Subsequent DNA testing, made with the assistance of Ms. Shaariibuu's father, confirmed that these were indeed the Mongolian woman's remains.

A week later, Mr. Azilah and the fellow VIP unit officer, Sirul Azhar Umar, were charged with murder, Mr. Razak with abetting them. All three have pleaded not guilty and are being held without bail. They face the death penalty if convicted. The female constable hasn't been charged.

Attorneys for the two VIP unit officers dispute Mr. Razak's affidavit, which was submitted as part of a failed bail application in late January. Mr. Azilah, his lawyer insists, was simply doing his job. "My client is a senior-ranking officer in the special unit of the police, and he has always acted on instructions -- including in this case," says the attorney, Zulkifli Noordin.

Mr. Zulkifli declined to say who issued these instructions. After Ms. Shaariibuu was spirited away from Mr. Razak's house, his client took her to the national police headquarters in central Kuala Lumpur for interrogation, Mr. Zulkifli said. What happened after that, Mr. Zulkifli will not yet say. The Malaysian police have declined to comment while the case is in court.

As newly emboldened Malaysian newspapers first reported the arrests of Mr. Razak and the two officers late last year, the police tried to halt the coverage and briefly detained five local reporters.

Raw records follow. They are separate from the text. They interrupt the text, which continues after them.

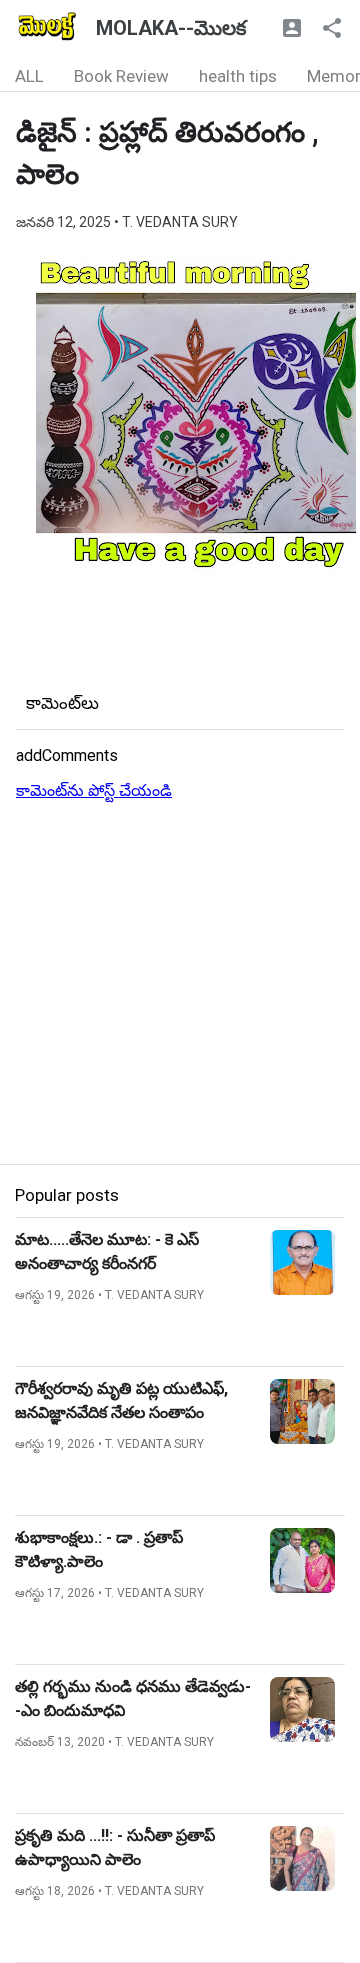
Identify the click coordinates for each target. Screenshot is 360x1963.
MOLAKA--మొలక (171, 28)
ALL (29, 76)
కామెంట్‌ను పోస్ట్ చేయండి (94, 790)
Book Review (121, 76)
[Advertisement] (180, 984)
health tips (238, 76)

Opposition politicians like Mr. Anwar, the former deputy premier, cried coverup. Prime Minister Abdullah himself stepped in, ordering a thorough investigation and assuring fellow Malaysians that "nobody is above the law."

Unlike Mr. Abdullah, his deputy, Mr. Najib, has kept silent so far, ignoring demands of opponents that he explain any personal role in this drama. The spotlight on Mr. Najib, however, is likely to intensify once the actual murder trial begins. Come June, the chairman of Malaysia's biggest opposition party, Karpal Singh, will be waiting to pounce in that courtroom -- as the attorney representing Ms. Shaariibuu's family.